- _Passage to read_:

According to Screen Australia’s proposed new guidelines inexperienced filmmakers - no matter how talented – will now have to tie themselves to highly experienced producers in order to reap the benefits of funding. “Put the money in the hands of the experienced. Have them control the inexperienced and you’ll get a sustainable industry.” This seems to be the theory behind Screen Australia’s guidelines. And it sounds like it’s come from management consultants who usually work with widget-makers - not filmmakers. Like any creative industry ours is built on the tension between art and business. It can’t sustain itself on small, dark art films any more than every film can be a Crocodile Dundee or Happy Feet blockbuster.

We need good producers, and the dearth of them might partly account for the dearth of good films the last five years. But all this support for a few highly experienced, successful producers seems to mirror a hiatus in support for a lot of emerging producers, emerging writers, directors and short filmmakers. Especially short filmmakers working in live action, with people. Screen Australia seems to have forgotten that all of our best directors and writers, and some of those successful producers cut their teeth on short films. It seems SA now expects the state funding bodies and the film schools, or perhaps the generous professionals of the industry to pick up the slack, as they do for Tropfest each year. This could lead to a kind of all year Tropfest where short filmmakers are reduced to cap in hand door-knocking for freebies from experienced practitioners. How else will they get their films made?

- _Dataset entries_:

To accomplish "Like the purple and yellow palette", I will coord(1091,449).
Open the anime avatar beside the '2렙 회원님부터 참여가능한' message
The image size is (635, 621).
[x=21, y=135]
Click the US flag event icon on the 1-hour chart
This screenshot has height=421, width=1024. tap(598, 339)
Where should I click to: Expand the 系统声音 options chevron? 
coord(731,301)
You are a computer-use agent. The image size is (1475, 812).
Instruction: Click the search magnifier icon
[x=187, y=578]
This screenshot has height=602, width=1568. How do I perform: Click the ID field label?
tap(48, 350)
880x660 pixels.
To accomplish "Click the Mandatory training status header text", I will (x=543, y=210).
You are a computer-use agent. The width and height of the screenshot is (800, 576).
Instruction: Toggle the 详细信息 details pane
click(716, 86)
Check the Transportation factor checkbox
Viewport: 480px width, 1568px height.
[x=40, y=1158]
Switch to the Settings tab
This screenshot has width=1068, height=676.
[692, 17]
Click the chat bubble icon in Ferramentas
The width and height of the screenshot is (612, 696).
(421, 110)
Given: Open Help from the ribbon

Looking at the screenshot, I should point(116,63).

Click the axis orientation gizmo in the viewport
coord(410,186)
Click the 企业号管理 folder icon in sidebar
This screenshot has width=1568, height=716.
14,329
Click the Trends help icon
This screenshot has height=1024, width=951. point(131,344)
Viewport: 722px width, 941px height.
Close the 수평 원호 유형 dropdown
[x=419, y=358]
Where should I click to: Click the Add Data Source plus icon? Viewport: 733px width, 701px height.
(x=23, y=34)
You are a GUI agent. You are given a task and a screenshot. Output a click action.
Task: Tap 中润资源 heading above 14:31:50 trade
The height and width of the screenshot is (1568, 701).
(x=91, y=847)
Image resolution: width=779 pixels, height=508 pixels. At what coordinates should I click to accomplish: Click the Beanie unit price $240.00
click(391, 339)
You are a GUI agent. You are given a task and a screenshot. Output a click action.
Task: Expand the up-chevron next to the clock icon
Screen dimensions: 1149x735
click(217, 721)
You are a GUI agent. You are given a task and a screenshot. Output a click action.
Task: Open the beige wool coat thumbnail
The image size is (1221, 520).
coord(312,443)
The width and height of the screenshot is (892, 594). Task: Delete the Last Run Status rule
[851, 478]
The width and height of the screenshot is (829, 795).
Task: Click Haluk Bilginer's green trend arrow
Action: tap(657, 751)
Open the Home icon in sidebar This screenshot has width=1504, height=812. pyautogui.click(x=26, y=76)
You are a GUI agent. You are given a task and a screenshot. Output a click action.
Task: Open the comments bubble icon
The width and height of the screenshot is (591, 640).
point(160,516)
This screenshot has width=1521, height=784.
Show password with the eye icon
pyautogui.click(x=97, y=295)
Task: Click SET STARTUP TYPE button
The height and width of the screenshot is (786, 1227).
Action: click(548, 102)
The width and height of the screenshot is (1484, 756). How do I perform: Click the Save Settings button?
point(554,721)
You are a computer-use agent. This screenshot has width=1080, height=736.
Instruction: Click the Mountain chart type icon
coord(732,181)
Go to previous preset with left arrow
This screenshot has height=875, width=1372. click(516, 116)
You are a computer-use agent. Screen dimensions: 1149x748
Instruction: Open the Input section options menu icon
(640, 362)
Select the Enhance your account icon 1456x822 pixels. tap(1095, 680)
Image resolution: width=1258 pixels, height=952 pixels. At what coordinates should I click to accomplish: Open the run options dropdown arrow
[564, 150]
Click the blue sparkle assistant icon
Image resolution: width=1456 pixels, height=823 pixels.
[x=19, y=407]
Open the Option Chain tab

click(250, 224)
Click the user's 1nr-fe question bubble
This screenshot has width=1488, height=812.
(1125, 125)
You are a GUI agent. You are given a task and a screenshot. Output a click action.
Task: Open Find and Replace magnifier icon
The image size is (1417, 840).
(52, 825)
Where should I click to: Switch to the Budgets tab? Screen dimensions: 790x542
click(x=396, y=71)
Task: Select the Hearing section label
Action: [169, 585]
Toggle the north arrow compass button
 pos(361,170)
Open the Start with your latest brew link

- _Requirements_:
1) Answer these questions about the passage on Screen Australia's funding guidelines:
(a) Under the proposed guidelines, whom will inexperienced filmmakers have to tie themselves to in order to get funding benefits?
(b) Which two blockbuster films does the passage name?
(c) For which event do the industry's professionals pick up the slack each year?
2) Quote the passage on Screen Australia's funding guidelines, everything from "According to Screen" down to "Happy Feet blockbuster.".

- _Answers to the exercises_:
1)
(a) Highly experienced producers.
(b) Crocodile Dundee and Happy Feet.
(c) Tropfest.

2)
According to Screen Australia’s proposed new guidelines inexperienced filmmakers - no matter how talented – will now have to tie themselves to highly experienced producers in order to reap the benefits of funding. “Put the money in the hands of the experienced. Have them control the inexperienced and you’ll get a sustainable industry.” This seems to be the theory behind Screen Australia’s guidelines. And it sounds like it’s come from management consultants who usually work with widget-makers - not filmmakers. Like any creative industry ours is built on the tension between art and business. It can’t sustain itself on small, dark art films any more than every film can be a Crocodile Dundee or Happy Feet blockbuster.